> Provided text:
-- -- --

# Luoghi di rappresentanza famosi



## Citrinette

Original sentence:
             Tantissimi mosaici hanno decorato abitazioni e luoghi di rappresentanza famosi; dalle domus romane di imperatori dove stupire e mostrare la propria ricchezza...

My version:
                Many mosaics have decorated homes and famous rooms, take for example the Domus (homes) of Roman emperors where they tried to dazzle and show off their wealth...

I talked to the author of this and she said that "luoghi di rappresentanza famosi" means famous rooms to host famous people in, as the example suggests with the roman emperors. It would be the Oval Room at the White House in our modern culture. I just can't find a proper and appropriate translation for it.

Thanks!


----------



## elfa

Would "rooms for entertaining famous people" work here?

Incidentally, I'm not sure about the meaning of "Many mosaics have decorated..." Does make much sense to me ..but maybe that's just me.


----------



## Citrinette

Perhaps you are right, the translation was given to me already translated with google translate. parts of it are ok, others are a bit strange, others are completely off. This might be one of the strange bits. Let me try to translate it again. 

Here's what I've come up with, perhaps better than the other version:

Mosaics  have decorated many homes and rooms of importance, take for example the Domus  (homes) of Roman emperors where they tried to dazzle and show off their  wealth...

Perhaps this is better.

But I'd rather have a shorter term than "rooms for entertaining famous people". Something more formal even.


----------



## Paulfromitaly

Citrinette said:


> Perhaps you are right, the translation was given to me already translated with google translate. parts of it are ok, others are a bit strange, others are completely off. This might be one of the strange bits. Let me try to translate it again. I'll edit the original post.


Please do not modify the original post (the following comments would no longer make sense).
Add a new post containing the amended translation, please.


----------



## Citrinette

Paulfromitaly said:


> Please do not modify the original post (the following comments would no longer make sense).
> Add a new post containing the amended translation, please.




OOps I'll put it back then... I was told by another modifier on a separate occasion to modify the original post rather than post an answer... Perhaps it was a different situation.


----------



## Paulfromitaly

Citrinette said:


> OOps I'll put it back then... I was told by another modifier on a separate occasion to modify the original post rather than post an answer... Perhaps it was a different situation.


When you want to add further information, you can usually edit your original post, as long as once you've done that the following posts still make sense.

-- -- --

> Stored data:
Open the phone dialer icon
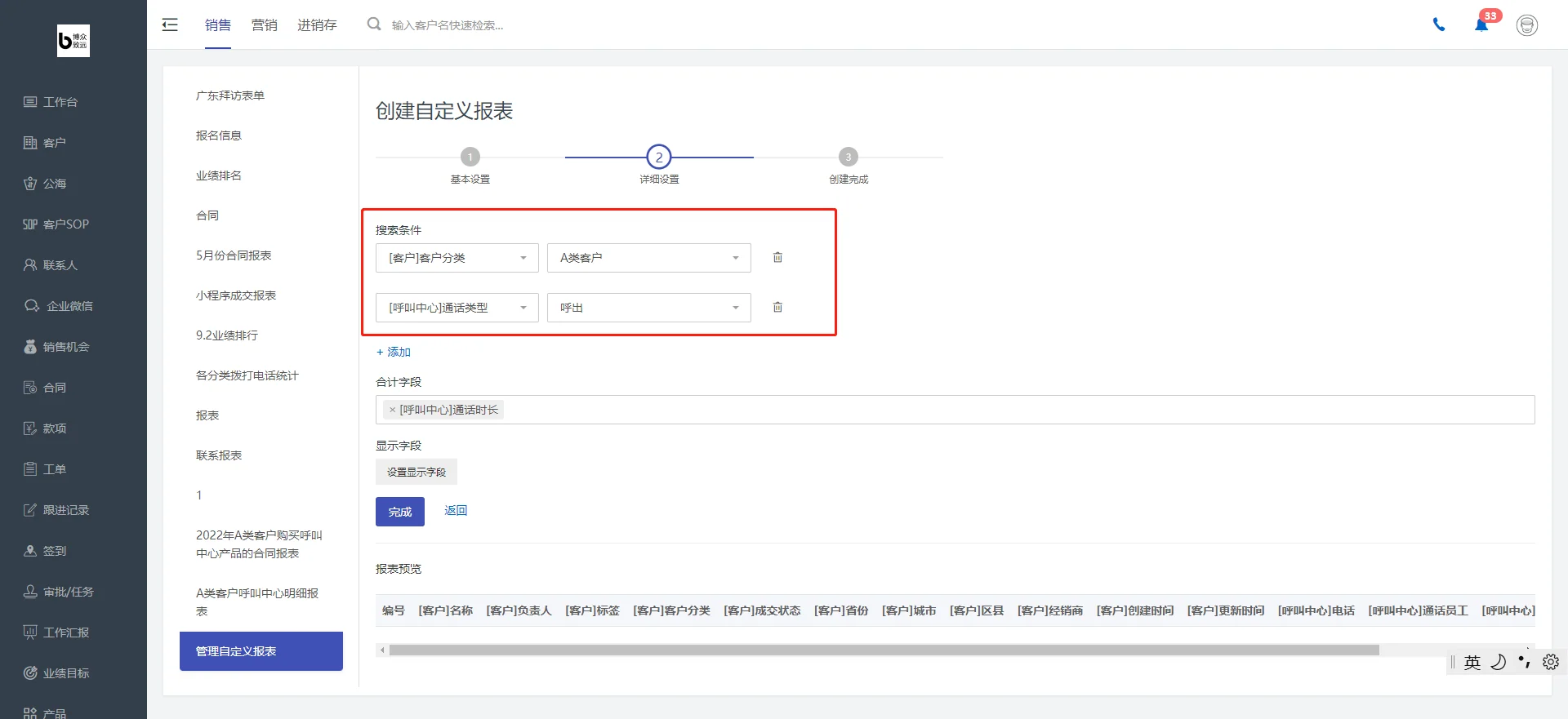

-- -- --

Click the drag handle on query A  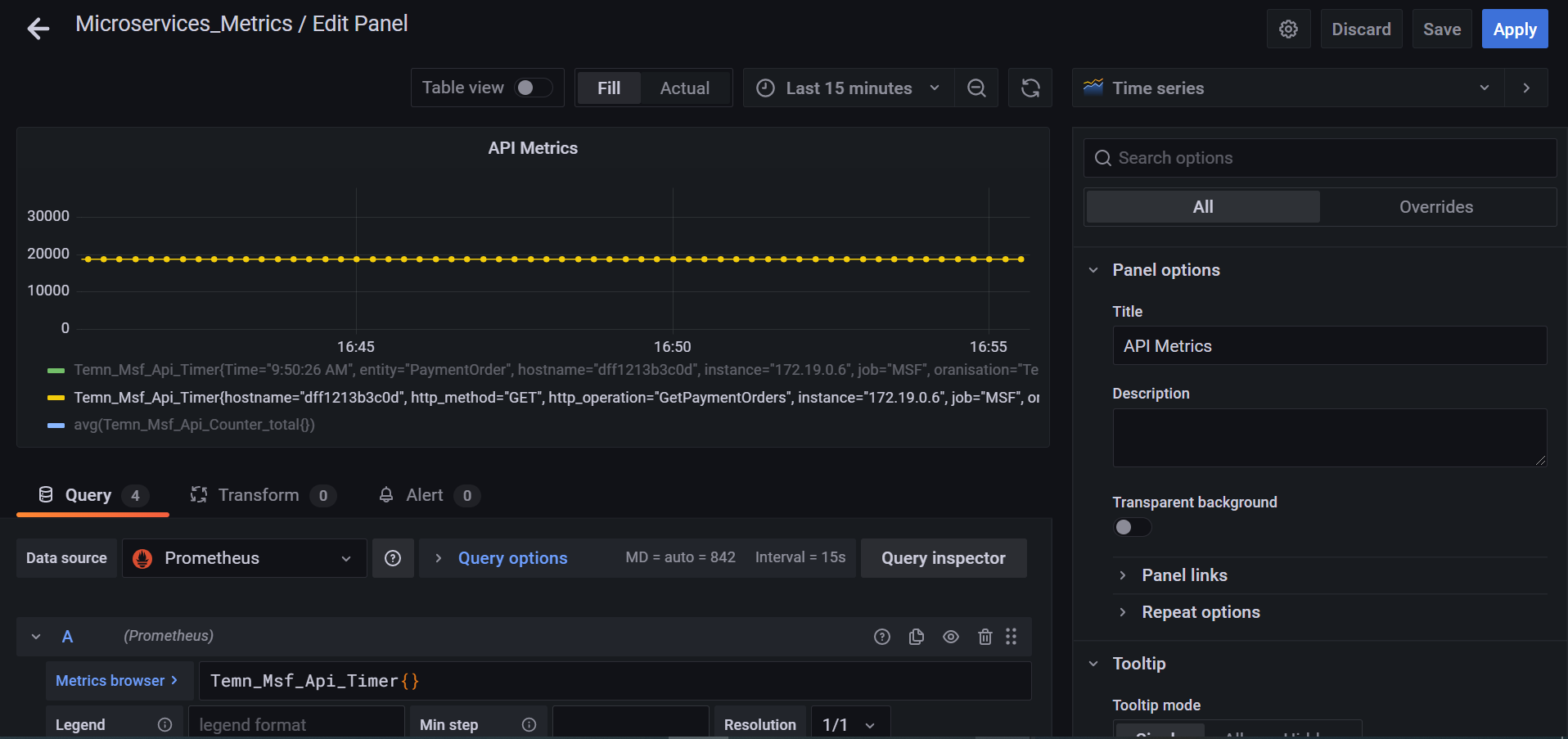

-- -- --

> Work to be completed: Continue the forum thread about translating "luoghi di rappresentanza famosi" from its last post onward.

> Answer to this task:
In this case I think it's better if you just add a new post to this thread


----------



## Citrinette

Paulfromitaly said:


> When you want to add further information, you can usually edit your original post, as long as by doing that the following posts still make sense.
> In this case I think it's better if you just add a new post to this thread



Yes that makes perfect sense. Indeed I think it was before anyone had answered!


----------



## tranquilspaces

Perhaps "iconic" rooms?

Instead of decorated, perhaps "mosaics have adorned"?


----------



## Citrinette

Yes those both sound good to me 

Mosaics  have adorned many homes and iconic rooms, take for example  the Domus  (homes) of Roman emperors where they tried to dazzle and show  off their  wealth...

Thanks!


----------



## byrne

Ok iconic here could work but di rappresentanza is a tough one...

1)I worked for an American bank which had "_uffici di rapressentanza_" here in Rome and other cities around the globe and an "agency" in Milan (for operative work)... The "_ufficio di rapressentanza_" was basically a base for meeting with government officials, big company directors etc and for staff stopping off from abroad. 

2) My mother-in-law has two drawing rooms one for everyday use (tutti giorni) one for rappresentanza (guests and entertaining)...

I've checked the other threads but with no luck... do we have some sort of equivalent?

It's somewhere for wining and dining people...!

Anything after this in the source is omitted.